#### [Source text]
⁂

Bow Hunting in Flordon

On Tuesday (9/25/12) the Road Fund Committee sent an email update that included the following text dealing with “Increased deer population”.

You may have noted that your deer population has increased.  Broomley Farm surrounded itself with a cage (aka deer fence), and, according to a neighbor, just prior to closing it, ran resident deer off the property.  We are the lucky inheritors.  Another neighbor found that her deer families emerged much healthier and robust, albeit fewer in number, after having the herd on her property thinned by master archers.  Given last year’s occurrence of at least one Lyme disease case from deer ticks, we would like to thin the deer population as well.  The archery club will send only those who can kill with a single shot, and will remove carcasses and donate the meat to those needing food.

We will engage archers to thin the deer population in Flordon, but will direct them to avoid going on any property whose owner wishes to opt out.  So, if you prefer to not have archer on your property, please let Tommy Adkins know, either by email or phone (919-886-8134).

We will certainly advise when the archers are scheduled.

⁂

#### [Activity]
Pick up the Flordon bow-hunting post after its final sentence and keep writing it.

(Dataset entries)
⁂

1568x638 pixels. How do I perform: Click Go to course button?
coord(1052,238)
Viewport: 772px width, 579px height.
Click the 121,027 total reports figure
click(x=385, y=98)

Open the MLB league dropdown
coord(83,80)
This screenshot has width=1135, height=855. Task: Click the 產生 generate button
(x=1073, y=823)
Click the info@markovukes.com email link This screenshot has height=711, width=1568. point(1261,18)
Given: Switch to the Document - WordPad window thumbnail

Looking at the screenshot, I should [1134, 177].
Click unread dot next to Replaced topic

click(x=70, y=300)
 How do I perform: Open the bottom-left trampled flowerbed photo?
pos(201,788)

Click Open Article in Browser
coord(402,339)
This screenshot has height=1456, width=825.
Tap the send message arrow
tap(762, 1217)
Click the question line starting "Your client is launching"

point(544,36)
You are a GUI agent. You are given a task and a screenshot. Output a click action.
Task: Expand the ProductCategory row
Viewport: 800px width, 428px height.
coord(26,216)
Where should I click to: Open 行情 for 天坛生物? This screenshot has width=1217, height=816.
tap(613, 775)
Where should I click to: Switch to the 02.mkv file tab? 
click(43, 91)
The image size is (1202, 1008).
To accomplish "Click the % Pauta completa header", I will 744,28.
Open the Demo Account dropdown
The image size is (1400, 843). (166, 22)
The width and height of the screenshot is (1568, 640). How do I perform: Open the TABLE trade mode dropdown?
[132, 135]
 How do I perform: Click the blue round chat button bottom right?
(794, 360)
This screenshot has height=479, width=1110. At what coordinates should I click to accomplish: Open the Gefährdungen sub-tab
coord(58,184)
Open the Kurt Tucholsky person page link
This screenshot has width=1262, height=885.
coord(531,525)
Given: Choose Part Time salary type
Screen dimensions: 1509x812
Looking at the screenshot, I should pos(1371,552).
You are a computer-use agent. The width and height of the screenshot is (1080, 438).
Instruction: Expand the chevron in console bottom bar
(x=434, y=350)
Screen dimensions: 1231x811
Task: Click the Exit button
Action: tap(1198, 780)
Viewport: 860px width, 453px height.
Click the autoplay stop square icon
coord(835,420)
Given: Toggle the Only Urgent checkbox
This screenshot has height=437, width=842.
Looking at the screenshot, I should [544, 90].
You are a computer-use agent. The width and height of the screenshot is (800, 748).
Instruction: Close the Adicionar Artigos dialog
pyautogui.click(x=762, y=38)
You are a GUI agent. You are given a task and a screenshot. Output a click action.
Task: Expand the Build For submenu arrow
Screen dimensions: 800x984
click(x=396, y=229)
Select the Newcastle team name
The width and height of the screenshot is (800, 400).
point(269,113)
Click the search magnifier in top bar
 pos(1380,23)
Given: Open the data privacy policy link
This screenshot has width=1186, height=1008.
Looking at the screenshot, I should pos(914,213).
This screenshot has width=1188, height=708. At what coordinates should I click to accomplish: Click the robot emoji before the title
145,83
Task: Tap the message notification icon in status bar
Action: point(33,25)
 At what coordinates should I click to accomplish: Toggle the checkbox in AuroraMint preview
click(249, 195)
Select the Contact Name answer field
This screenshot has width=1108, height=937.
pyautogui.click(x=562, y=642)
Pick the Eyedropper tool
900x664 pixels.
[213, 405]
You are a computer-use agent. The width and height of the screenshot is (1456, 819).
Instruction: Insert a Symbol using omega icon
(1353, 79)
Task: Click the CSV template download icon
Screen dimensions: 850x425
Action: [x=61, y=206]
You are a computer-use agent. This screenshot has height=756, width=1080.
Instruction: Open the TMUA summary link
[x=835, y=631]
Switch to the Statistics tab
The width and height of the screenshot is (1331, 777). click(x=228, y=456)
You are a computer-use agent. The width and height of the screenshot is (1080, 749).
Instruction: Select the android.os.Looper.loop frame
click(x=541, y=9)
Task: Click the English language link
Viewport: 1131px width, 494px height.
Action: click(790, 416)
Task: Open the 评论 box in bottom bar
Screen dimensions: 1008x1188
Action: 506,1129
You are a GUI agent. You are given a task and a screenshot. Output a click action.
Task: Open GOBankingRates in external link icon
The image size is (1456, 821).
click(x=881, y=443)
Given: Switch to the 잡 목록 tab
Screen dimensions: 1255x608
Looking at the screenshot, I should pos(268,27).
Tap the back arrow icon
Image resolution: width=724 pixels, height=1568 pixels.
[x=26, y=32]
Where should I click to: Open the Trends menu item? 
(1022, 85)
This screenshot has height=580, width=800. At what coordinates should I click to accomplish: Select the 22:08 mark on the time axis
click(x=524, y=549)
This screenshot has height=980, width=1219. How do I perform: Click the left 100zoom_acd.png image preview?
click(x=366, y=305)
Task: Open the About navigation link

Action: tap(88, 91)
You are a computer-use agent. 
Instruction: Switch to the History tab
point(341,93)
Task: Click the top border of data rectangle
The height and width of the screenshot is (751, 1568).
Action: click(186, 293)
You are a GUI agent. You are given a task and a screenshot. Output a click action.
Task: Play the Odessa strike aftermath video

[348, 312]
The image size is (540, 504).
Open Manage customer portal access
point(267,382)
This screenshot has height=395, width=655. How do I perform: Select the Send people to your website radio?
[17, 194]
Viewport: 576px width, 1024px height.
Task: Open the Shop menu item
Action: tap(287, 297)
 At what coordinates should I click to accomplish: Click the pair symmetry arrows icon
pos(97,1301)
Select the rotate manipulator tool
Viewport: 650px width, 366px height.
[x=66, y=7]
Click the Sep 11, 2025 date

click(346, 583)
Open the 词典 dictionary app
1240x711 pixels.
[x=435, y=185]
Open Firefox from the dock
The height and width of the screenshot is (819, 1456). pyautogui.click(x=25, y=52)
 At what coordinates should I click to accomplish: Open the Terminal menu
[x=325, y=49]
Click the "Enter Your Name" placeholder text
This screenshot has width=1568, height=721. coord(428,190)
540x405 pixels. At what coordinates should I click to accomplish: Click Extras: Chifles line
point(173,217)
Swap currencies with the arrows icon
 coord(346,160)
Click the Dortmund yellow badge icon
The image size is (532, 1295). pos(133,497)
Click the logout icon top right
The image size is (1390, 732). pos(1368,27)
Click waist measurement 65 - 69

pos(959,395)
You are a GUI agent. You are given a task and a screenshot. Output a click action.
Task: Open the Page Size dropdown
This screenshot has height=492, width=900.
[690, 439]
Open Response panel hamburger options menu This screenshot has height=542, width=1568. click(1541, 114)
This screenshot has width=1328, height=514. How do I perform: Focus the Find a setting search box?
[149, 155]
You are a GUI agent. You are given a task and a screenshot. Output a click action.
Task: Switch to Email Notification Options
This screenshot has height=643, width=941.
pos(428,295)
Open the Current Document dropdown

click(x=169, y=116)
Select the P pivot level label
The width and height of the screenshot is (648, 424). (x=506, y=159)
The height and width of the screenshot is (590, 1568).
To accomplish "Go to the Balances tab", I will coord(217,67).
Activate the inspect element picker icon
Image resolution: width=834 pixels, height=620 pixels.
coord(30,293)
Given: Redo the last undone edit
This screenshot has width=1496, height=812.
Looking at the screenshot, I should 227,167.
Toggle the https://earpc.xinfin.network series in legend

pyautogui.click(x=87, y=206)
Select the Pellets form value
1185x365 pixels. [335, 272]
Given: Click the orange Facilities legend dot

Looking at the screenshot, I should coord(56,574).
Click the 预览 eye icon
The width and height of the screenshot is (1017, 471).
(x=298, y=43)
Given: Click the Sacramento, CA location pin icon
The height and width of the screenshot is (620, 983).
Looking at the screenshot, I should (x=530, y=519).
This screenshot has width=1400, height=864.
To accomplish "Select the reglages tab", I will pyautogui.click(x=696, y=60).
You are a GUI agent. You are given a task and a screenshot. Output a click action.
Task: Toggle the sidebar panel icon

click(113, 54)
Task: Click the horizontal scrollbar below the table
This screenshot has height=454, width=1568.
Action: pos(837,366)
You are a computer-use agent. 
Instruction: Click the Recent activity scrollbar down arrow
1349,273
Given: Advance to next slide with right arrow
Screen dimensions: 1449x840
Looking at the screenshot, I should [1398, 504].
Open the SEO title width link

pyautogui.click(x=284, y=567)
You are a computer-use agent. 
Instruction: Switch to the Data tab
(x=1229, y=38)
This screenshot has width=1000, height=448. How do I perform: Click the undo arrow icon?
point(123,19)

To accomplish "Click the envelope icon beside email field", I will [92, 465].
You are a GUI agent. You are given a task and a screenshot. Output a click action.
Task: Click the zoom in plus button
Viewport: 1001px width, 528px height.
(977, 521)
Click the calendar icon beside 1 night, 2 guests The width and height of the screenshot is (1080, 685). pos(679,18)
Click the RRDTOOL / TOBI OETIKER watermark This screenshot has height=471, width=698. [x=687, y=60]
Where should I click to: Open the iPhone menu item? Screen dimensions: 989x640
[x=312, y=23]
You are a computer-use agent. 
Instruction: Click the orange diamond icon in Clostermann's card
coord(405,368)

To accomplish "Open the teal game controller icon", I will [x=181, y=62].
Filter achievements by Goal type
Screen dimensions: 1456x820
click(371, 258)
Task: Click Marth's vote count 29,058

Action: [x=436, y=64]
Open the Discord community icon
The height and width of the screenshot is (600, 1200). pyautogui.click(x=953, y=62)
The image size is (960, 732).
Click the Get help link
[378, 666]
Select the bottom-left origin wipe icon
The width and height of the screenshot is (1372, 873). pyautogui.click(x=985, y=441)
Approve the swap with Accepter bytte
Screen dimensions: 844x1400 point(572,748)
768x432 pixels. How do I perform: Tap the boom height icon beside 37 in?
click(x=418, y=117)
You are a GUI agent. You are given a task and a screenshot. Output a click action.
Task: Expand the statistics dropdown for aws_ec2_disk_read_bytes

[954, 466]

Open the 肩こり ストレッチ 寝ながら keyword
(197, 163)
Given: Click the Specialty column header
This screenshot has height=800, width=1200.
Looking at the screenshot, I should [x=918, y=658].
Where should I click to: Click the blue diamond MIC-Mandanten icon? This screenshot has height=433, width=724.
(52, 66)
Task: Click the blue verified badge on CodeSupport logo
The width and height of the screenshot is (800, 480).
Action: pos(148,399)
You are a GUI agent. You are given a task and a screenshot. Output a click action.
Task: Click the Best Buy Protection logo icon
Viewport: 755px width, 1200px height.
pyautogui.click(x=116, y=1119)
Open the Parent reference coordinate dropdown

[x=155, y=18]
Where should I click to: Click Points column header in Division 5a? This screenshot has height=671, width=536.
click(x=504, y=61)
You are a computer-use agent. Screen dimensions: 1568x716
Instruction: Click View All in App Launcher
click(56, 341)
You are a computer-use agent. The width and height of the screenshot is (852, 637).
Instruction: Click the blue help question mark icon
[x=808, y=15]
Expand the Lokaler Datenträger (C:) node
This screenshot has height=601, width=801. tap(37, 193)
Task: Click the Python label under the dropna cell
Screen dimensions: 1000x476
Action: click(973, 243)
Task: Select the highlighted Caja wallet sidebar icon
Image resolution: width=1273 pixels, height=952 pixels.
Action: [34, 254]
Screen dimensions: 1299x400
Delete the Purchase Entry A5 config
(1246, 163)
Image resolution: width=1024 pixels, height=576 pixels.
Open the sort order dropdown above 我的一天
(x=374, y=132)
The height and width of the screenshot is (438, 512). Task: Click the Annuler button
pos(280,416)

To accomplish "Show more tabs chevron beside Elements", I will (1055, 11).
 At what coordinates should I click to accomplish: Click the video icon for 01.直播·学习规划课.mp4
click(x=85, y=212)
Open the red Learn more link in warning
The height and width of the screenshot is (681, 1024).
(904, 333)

⁂

#### [Answer for this exercise]
One resident replied with the following:

With regard to the proposal to cull the deer, I have a strong reaction. I find the issue controversial and feel there needs to be further consideration of the reasons given and alternative options to killing.  The points I would like to raise are these:

1) It is inaccurate to suggest that killing deer reduces the risk of tick-borne Lyme disease for humans.  Birds and small mammals are the primary vectors. (Please see http://www.yaledailynews.com/news/2010/jan/13/birds-spread-lyme-disease/ and http://www.pnas.org/content/early/2012/06/12/1204536109.abstract). 

2) “Culling” of deer is ineffective for population control. Killing off deer allows the remaining deer more food, resulting in a population rebound effect, setting off a cycle that is the opposite of the aim here. Food scarcity is naturally limiting.

3) Finally, it is not realistic to suggest that bow hunters kill their targets instantly with a single, clean shot. Bow-hunting is a violent and cruel way of killing animals. Deer may be wounded but still able to run, suffering a protracted death, or requiring multiple shots to finish them off. When I lived in backcountry Greenwich, I would see impaled deer too frequently in hunting season.  

I love living in Flordon because I enjoy the natural setting and the wildlife.  I don’t believe the proposed action is necessary, and before we make any decisions, I would like to see if there are others who share my deep reservations. 

Our hope is that others in the neighborhood will chime in so we can have an open discussion.  If you have an opinion please list it in the comments at the bottom of this post.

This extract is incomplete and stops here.